Have I told you lately that I loathe Scott? The man is an idiot and proves it again here, in giving Magneto - the fella who has tried to kill him dozens of times - a minute's credence. Yes, Professor X is a jerk, but he's obviously taught Scott well. And obnoxious as he is, Charles is wise to not trust Magneto for a second.

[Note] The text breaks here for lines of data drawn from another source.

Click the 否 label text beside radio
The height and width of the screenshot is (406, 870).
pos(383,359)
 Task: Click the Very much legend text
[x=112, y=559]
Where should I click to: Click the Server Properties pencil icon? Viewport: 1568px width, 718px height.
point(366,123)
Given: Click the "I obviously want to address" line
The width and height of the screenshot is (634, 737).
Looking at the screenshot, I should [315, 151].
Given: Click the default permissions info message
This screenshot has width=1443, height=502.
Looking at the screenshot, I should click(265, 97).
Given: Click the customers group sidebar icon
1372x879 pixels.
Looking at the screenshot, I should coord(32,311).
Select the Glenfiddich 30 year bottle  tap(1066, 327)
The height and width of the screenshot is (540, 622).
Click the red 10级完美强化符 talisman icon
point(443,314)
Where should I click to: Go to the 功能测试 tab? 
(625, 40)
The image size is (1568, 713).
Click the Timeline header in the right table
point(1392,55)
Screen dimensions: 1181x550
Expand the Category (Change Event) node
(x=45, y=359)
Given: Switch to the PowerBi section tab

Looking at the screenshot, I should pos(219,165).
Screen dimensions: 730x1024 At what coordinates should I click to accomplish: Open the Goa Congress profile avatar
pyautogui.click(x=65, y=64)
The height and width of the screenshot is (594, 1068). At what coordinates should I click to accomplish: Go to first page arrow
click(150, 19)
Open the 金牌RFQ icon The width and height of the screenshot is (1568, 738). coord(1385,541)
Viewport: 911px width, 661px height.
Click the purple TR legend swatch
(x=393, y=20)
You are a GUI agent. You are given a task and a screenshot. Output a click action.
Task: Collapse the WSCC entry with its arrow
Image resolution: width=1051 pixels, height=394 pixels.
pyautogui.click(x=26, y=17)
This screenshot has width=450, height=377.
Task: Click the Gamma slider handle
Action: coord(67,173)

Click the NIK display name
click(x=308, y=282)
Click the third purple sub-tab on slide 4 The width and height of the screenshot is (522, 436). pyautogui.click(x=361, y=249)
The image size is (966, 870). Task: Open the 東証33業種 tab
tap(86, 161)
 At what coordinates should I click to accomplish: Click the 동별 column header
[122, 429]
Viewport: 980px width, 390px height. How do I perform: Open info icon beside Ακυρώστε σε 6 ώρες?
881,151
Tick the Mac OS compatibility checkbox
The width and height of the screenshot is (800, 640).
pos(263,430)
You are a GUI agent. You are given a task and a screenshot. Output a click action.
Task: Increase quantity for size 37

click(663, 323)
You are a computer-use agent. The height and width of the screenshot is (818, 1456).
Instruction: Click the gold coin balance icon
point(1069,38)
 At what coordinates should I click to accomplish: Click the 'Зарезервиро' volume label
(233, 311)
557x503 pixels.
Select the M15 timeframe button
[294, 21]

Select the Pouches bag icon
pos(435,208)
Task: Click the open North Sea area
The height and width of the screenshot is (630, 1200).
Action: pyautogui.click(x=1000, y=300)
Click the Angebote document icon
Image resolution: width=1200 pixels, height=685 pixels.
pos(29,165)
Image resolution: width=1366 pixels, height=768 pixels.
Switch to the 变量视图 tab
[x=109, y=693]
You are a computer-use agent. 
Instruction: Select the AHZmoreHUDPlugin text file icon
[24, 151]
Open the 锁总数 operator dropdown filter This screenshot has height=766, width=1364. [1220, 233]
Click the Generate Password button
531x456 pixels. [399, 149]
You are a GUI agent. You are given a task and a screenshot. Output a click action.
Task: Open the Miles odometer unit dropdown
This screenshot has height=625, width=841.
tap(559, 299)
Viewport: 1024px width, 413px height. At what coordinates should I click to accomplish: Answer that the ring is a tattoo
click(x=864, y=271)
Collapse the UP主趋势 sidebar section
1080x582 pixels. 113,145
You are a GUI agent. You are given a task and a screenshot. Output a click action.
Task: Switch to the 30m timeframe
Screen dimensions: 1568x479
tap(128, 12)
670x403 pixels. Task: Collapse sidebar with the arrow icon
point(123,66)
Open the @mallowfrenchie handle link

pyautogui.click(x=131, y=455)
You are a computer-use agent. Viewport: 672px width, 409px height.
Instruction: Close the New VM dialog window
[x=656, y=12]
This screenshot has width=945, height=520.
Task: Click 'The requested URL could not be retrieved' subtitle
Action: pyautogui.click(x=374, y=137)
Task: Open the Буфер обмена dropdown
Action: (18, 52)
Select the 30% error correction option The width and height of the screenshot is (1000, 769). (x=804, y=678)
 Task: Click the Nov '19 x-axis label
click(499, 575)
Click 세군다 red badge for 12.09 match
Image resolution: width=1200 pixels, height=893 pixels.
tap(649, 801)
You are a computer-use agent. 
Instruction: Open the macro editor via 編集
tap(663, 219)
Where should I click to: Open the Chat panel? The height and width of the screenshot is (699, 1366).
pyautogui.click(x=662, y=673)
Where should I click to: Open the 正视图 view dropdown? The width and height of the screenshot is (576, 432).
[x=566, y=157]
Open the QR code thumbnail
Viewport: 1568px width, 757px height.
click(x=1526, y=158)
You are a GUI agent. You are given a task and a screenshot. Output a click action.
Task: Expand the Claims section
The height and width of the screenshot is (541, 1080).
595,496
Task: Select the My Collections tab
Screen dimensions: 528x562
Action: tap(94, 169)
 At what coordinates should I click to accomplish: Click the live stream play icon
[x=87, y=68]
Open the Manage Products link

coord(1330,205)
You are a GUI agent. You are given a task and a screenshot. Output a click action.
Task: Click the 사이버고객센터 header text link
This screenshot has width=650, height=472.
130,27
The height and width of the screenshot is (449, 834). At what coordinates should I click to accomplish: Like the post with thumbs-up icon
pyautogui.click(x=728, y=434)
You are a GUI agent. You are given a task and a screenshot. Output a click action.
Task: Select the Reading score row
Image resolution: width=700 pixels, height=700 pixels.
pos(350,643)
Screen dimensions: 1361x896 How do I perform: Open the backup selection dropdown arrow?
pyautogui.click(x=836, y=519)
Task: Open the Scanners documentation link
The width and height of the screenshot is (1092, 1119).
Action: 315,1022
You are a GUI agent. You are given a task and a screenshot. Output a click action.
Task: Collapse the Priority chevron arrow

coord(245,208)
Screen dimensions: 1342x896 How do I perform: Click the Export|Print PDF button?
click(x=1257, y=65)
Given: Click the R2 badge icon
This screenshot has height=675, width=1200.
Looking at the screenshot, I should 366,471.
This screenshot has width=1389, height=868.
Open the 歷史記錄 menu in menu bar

While Magneto hides behind a cloak of friendliness, there's a more honest bad guy this issue. I don't know who he is, though - writer Matt Fraction never deigns to introduce him. Maybe there's meant to be a mystery, but I suspect it's more forgetfulness, or the assumption that no one will be reading this book who hasn't been reading it forever. Unknown is holding a hairy chap captive and on their sixth page together we learn this is a mutant - 'John Greycrow aka John Riverwind aka Scalphunter' (you think that's bad? Magneto is introduced as 'Max Eisenhardt aka Erik Lehnsherr aka Magnus aka Magneto, the Master of Magnetism'). We're not told what his power is, or given any idea as to how he fits into the X-universe, which makes me miss Chris Claremont. He was wordy, but you always know where people were with him.

And he wouldn't have Nightcrawler able to teleport, sight unseen, into a moving plane three miles away. Tut. The fuzzy elf is trying to find out what the rapidly approaching Scalphunter is up to. He claims he wants sanctuary, but why should Cyclops trust him? It's not like he's a mutant master of magnetism who's tried to murder him all his adult life.

Annoying as I found much of Fraction's script he did give me a smile with Scott's line before Magneto turned on the smarm: 'X-Men - Fan out and execute close combat Magneto tactics . . .' Why this didn't get a sarcy response from Emma Frost I'll never know. Possibly because she seems to be mute this issue - always at Scott's side, never speaking, never counselling, never bitching. The Beast is similarly silent, standing around as Scott tells Charles to shut the X up. Ditto Wolverine, who finally gets a bit player's line towards the end of the issue. Psylocke gets to say 'As you wish' but while her arse and tits are prominent, we never see her actual face.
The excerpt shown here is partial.